START DATA

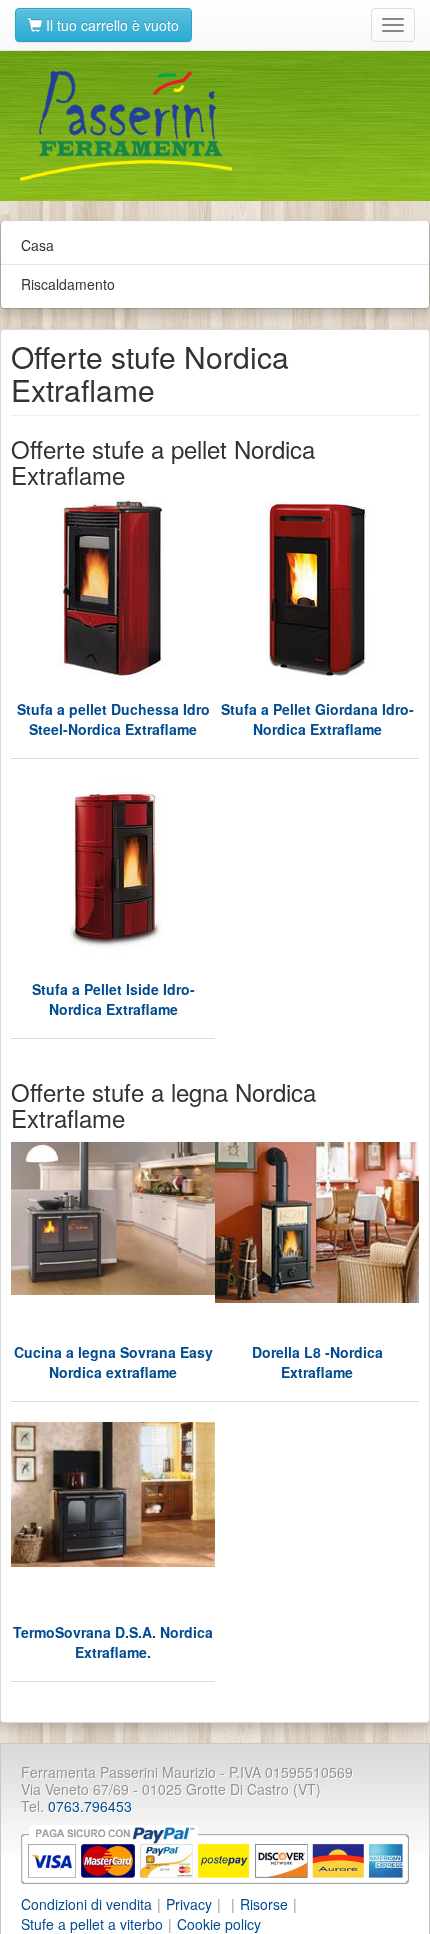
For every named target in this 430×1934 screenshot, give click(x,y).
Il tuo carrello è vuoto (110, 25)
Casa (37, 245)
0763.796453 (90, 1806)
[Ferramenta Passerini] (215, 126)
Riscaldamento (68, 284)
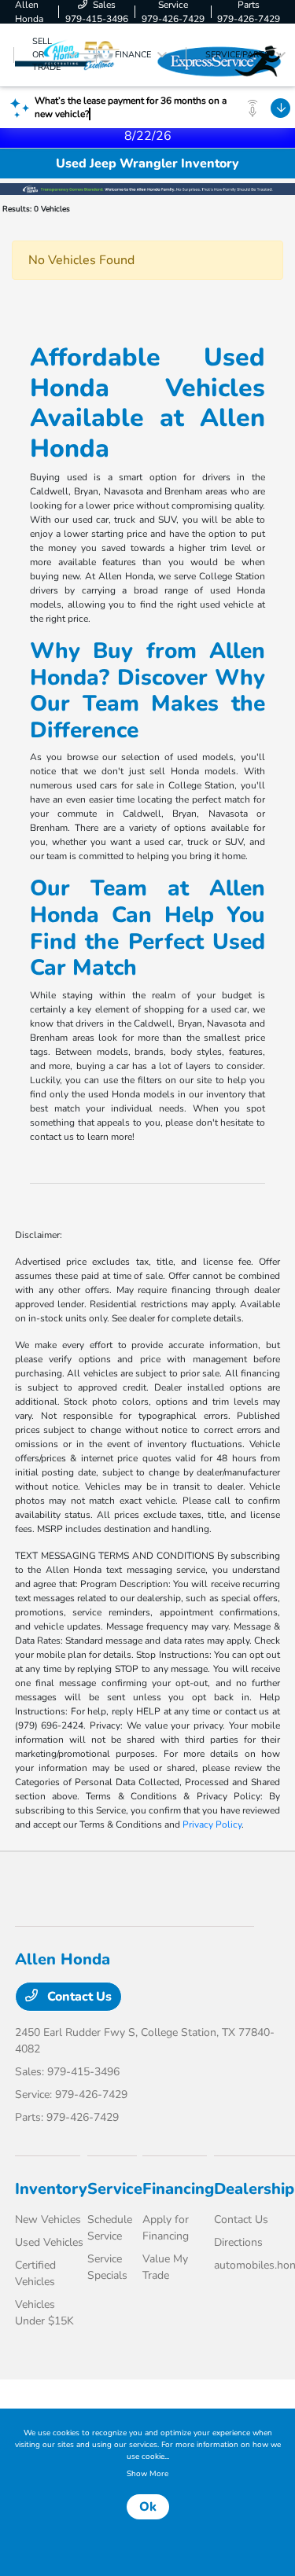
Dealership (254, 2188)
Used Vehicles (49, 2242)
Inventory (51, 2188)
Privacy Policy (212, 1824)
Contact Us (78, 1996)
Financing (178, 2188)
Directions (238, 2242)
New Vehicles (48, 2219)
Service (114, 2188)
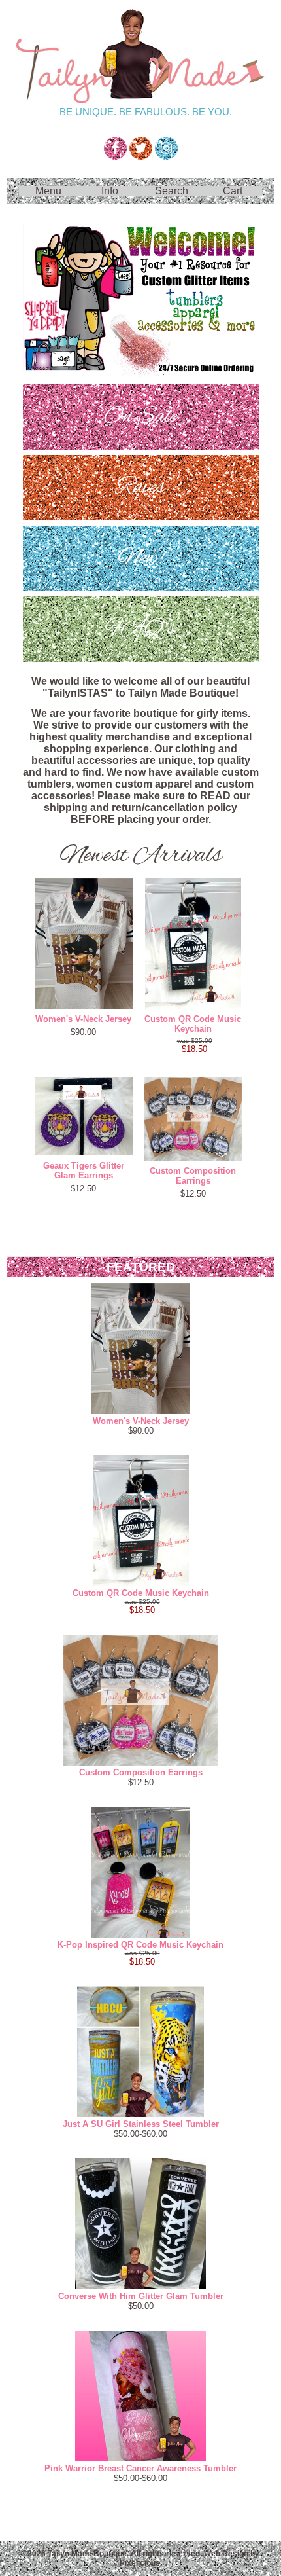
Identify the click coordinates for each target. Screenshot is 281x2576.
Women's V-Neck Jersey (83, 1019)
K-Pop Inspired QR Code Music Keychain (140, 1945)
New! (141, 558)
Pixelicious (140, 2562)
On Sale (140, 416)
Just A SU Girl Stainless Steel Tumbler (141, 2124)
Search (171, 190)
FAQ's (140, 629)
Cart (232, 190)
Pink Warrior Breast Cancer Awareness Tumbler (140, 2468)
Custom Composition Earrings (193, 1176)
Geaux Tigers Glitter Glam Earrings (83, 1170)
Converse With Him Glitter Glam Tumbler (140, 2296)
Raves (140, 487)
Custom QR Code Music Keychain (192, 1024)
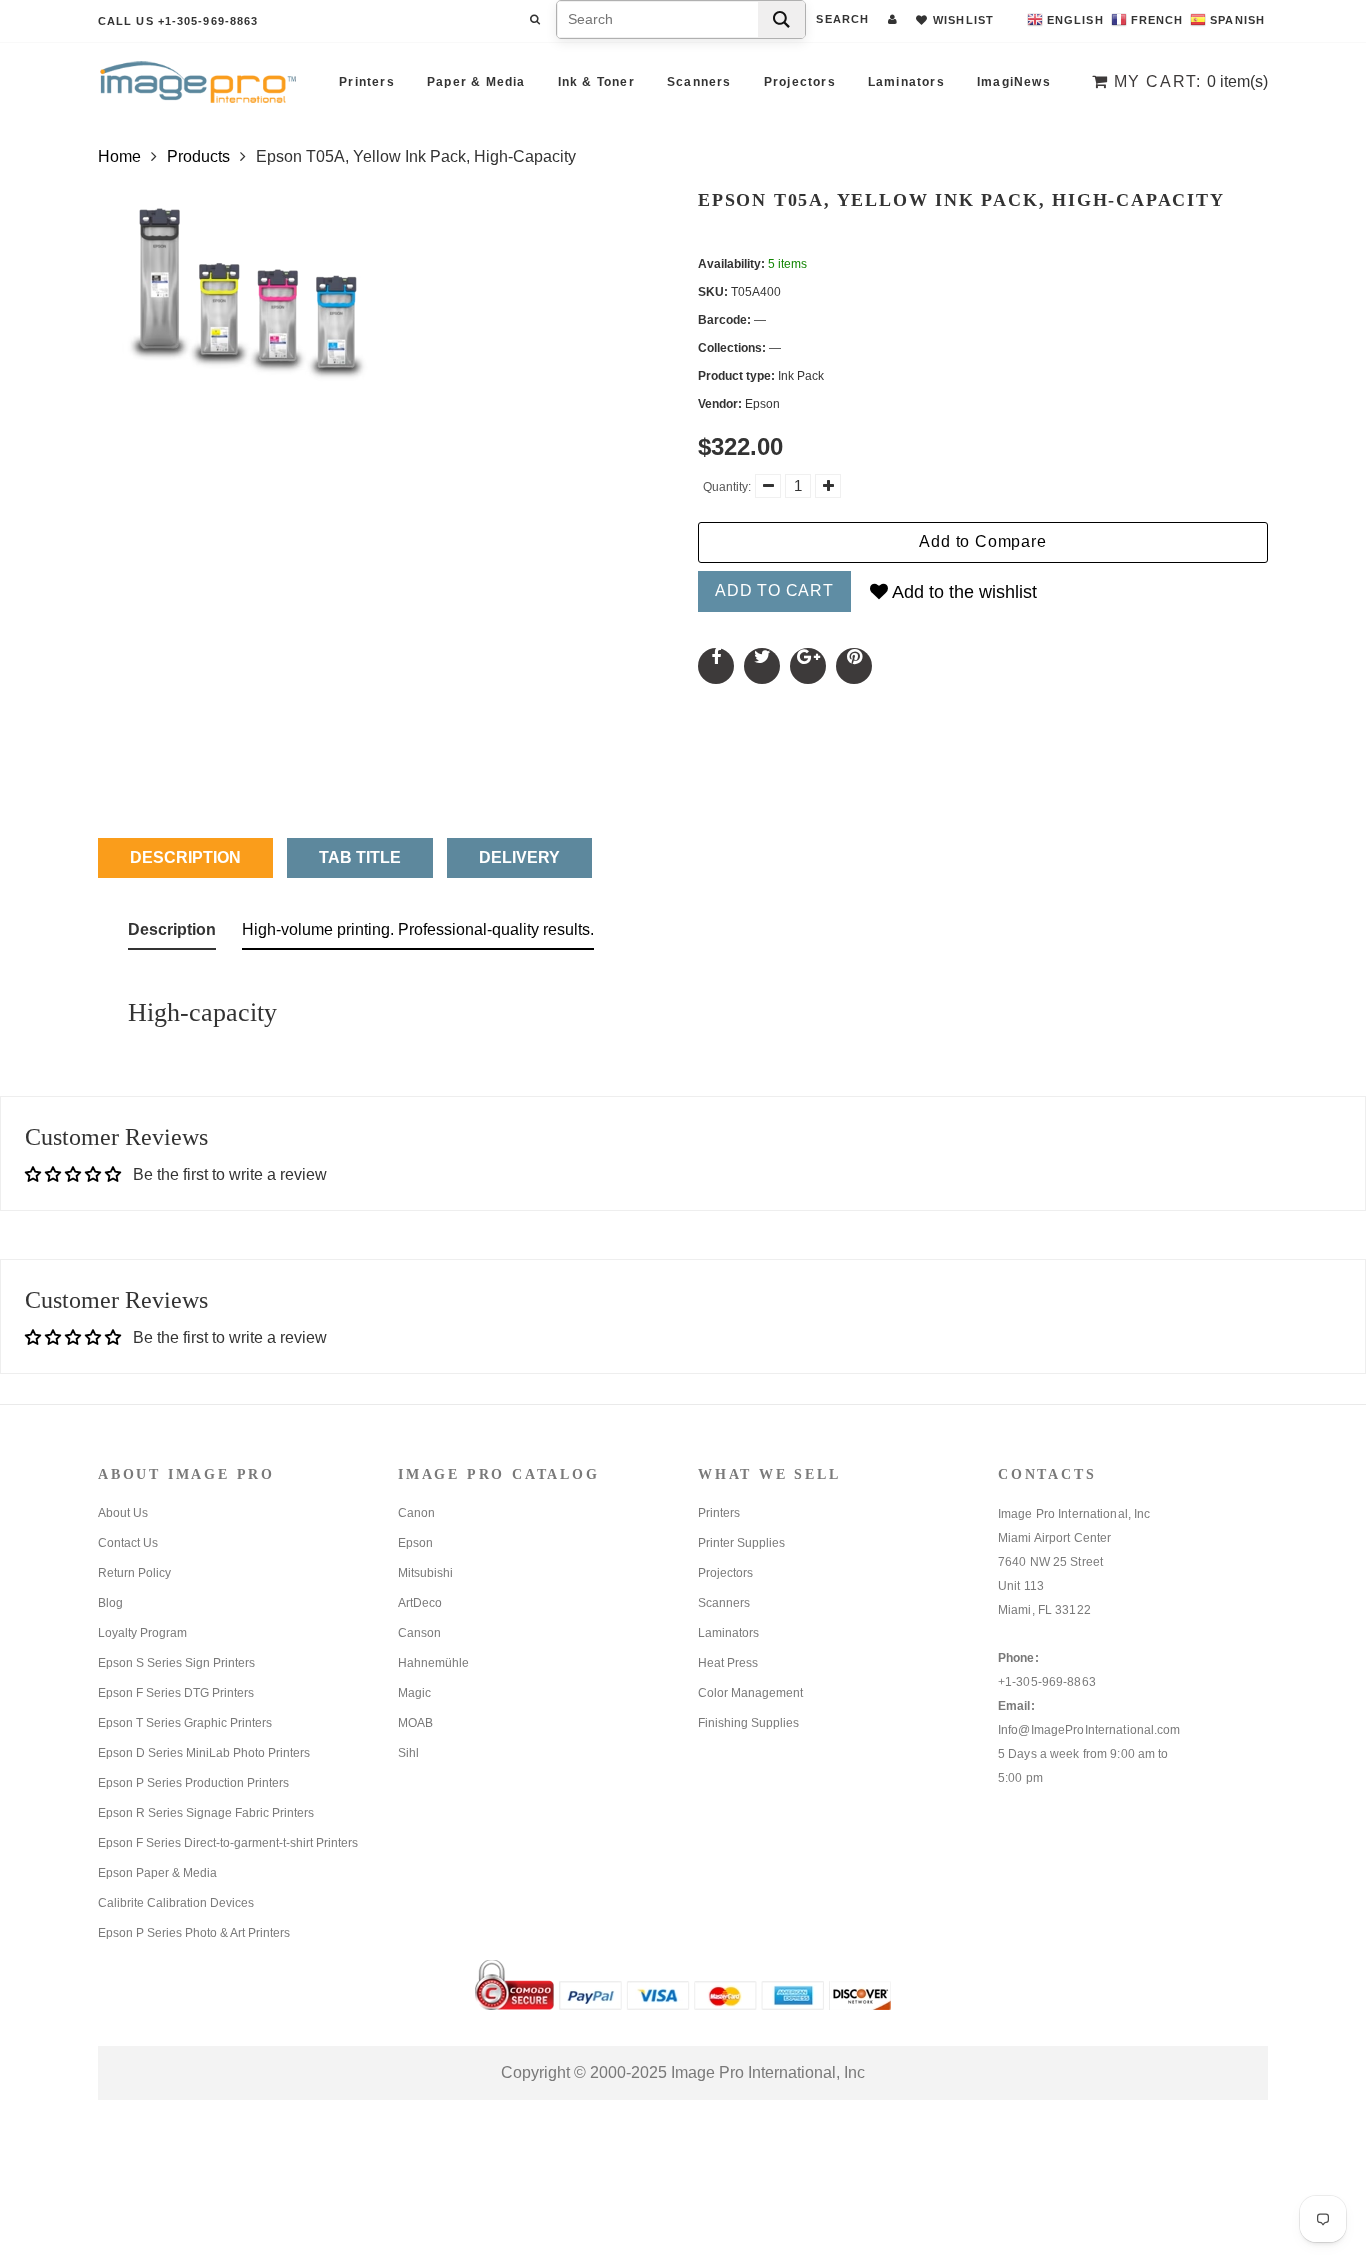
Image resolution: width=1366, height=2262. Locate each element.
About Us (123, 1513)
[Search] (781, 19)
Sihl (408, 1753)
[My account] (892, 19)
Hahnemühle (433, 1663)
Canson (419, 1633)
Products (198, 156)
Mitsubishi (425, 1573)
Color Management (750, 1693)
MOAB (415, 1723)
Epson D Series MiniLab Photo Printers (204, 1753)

END DATA

PROBLEM DETAILS:
Omit the pictures and reproduce the records above exactly.

TASK RESPONSE:
For every named target in this 430×1934 screenshot, give click(x,y).
Il tuo carrello è vuoto (110, 25)
Casa (37, 245)
0763.796453 (90, 1806)
[Ferramenta Passerini] (215, 126)
Riscaldamento (68, 284)
Dealership (254, 2188)
Used Vehicles (49, 2242)
Inventory (51, 2188)
Privacy Policy (212, 1824)
Contact Us (78, 1996)
Financing (178, 2188)
Directions (238, 2242)
New Vehicles (48, 2219)
Service (114, 2188)
Identify the click coordinates for each target. Screenshot is 281x2576.
Women's V-Neck Jersey (83, 1019)
K-Pop Inspired QR Code Music Keychain (140, 1945)
New! (141, 558)
Pixelicious (140, 2562)
On Sale (140, 416)
Just A SU Girl Stainless Steel Tumbler (141, 2124)
Search (171, 190)
FAQ's (140, 629)
Cart (232, 190)
Pink Warrior Breast Cancer Awareness Tumbler (140, 2468)
Custom Composition Earrings (193, 1176)
Geaux Tigers Glitter Glam Earrings (83, 1170)
Converse With Him Glitter Glam Tumbler (140, 2296)
Raves (140, 487)
Custom QR Code Music Keychain (192, 1024)
Image resolution: width=1366, height=2262. Locate each element.
About Us (123, 1513)
[Search] (781, 19)
Sihl (408, 1753)
[My account] (892, 19)
Hahnemühle (433, 1663)
Canson (419, 1633)
Products (198, 156)
Mitsubishi (425, 1573)
Color Management (750, 1693)
MOAB (415, 1723)
Epson D Series MiniLab Photo Printers (204, 1753)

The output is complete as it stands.